Exactly 1,073 days after the Sewol ferry disaster killed 304 people, the salvaging team raised the hull of the ill-fated coastal liner on March 26. Now the calls are growing louder for revamping the nation’s emergency medical response system.
The Korean Society of Emergency Medicine (KSEM) released a statement Tuesday, calling for local autonomous bodies to refurbish their system to get better prepared for making medical responses in times of disasters by utilizing emergency medical funds.
“While participating in the medical support activities during the Sewol catastrophe, we have come to realize how weak and temporary Korea’s medical support system was in responding to disasters,” the statement said. “Fortunately but belatedly, the government began to designate and operate regional disaster-response facilities. However, it still leaves much to be desired as far as emergency response system is concerned.”

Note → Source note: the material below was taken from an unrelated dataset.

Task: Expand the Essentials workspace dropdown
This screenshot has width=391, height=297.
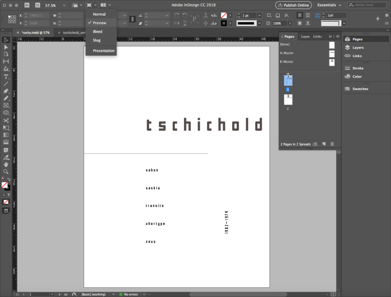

“When disasters happen, we can minimize damages only when municipal and provincial governments and their medical workforce can respond to them early,” the statement went on to say. “Local governments are primary organizations to conduct disaster medical treatment along with regional medical professionals, but many of these autonomous bodies are experiencing difficulties allocating human and material resources and training experts.”
KSEM pointed out that the current disaster medical response system fails to reflect local circumstances.
The statement noted that disasters have different features depending on the region, which means each region should have its level of preparation regarding workforce and facilities to deal with disasters.
It stressed the central government should allow these localities to use their emergency medical funds for improving disaster medical responses, making policies and training people.
Citing the example of the Sewol rescue operation during which many divers suffered from decompression sickness, it pointed out there were not a single hyperbaric facility used for gas poisoning or decompression trouble in South Jeolla Province and Gwangju.
The statement also indicated there are too few opportunities to train the medical workforce to establish an emergency medical system, and institutional guarantee is inadequate. Most advanced countries, including the United States, are training disaster relief medical professionals by registering them in advance, but Korea is not doing so.
“Korea doesn’t have a prior registration system. Whenever accidents occur, people on duty are temporarily assigned to handle them. Because they aren’t skilled people, systematic activities with other people on the field are impossible,” it said. “Site controllers, too, leave the treatment to nearby medical staff while not sure they are experienced medical specialists. That system requires urgent improvement.”
To solve this problem, it is necessary to implement a registration system for medical staffs to deal with disasters, and grant the status of government employees to such registered people, KSEM added.